Could you collect every row below that contains the string "list"? Only exact-case matches count.

Element and text location data
+ + + +

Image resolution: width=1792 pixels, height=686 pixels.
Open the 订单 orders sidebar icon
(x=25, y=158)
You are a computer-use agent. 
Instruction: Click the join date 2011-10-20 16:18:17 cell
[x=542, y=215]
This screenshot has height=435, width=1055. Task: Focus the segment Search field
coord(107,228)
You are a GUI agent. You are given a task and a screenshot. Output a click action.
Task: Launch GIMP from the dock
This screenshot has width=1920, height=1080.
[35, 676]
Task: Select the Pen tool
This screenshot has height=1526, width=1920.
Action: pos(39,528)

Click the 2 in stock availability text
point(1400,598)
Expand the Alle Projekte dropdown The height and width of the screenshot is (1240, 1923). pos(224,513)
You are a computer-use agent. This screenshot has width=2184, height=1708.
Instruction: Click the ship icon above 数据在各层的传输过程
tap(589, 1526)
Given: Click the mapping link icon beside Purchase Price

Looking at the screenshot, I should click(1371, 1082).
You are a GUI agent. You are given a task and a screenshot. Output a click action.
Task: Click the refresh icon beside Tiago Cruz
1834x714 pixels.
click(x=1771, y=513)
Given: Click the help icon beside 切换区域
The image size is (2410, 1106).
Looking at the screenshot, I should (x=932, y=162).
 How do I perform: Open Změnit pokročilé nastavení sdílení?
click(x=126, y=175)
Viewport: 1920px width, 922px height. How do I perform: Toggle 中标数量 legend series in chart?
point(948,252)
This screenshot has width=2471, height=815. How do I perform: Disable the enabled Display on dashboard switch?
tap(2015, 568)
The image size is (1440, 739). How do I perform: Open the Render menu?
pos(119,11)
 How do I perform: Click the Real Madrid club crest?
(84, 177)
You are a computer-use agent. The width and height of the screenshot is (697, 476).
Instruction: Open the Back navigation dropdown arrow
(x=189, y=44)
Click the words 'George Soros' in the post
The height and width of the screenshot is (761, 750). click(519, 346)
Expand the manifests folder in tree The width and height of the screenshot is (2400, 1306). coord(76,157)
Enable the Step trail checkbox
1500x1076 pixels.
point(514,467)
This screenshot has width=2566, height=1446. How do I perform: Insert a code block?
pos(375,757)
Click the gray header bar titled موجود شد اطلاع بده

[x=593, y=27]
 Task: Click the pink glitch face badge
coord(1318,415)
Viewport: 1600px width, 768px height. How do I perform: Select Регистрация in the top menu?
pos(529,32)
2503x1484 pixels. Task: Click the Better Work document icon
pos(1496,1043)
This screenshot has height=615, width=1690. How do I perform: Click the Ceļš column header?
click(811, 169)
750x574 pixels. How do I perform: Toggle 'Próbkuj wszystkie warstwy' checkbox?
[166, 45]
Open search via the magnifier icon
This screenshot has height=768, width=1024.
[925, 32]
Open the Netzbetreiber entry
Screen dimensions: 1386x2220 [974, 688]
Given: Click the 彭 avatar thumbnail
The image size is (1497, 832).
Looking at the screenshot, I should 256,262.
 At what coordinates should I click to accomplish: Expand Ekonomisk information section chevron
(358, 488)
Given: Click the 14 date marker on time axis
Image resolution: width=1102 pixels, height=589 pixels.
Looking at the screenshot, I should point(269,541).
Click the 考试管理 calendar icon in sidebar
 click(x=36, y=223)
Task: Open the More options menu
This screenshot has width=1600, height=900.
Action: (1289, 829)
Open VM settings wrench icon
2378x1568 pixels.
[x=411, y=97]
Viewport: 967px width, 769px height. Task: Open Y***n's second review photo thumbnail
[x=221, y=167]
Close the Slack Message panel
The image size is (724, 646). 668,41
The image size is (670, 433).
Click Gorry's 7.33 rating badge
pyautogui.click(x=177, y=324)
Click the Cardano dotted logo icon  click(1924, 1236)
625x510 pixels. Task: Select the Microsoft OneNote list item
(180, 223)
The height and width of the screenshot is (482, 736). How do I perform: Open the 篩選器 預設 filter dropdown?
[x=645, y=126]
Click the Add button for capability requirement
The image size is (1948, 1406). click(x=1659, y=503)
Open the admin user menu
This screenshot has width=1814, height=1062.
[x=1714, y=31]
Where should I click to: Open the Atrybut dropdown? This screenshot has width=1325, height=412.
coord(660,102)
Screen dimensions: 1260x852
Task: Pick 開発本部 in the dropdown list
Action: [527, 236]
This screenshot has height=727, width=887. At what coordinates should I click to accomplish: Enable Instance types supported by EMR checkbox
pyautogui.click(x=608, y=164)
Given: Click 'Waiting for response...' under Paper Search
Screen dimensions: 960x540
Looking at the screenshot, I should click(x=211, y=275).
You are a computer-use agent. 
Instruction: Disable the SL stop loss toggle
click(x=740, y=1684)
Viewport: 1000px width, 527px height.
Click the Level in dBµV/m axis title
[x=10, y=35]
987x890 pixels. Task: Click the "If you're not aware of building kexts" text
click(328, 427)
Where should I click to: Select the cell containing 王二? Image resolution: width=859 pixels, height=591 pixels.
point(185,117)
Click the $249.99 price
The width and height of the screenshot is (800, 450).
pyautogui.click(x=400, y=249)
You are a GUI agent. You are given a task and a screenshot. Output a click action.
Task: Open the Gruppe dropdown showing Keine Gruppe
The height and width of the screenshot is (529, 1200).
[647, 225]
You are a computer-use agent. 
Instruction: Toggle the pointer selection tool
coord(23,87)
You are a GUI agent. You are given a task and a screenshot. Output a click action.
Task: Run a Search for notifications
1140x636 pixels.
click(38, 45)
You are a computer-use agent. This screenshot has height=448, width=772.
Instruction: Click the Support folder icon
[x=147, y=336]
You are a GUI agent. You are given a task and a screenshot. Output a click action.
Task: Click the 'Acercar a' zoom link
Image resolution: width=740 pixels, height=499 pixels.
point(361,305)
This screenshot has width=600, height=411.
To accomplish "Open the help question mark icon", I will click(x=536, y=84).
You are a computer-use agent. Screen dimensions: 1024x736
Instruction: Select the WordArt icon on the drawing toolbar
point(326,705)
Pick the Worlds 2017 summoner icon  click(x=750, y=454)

+ + + +

The solution:
625x510 pixels. Task: Select the Microsoft OneNote list item
Task: Pick 開発本部 in the dropdown list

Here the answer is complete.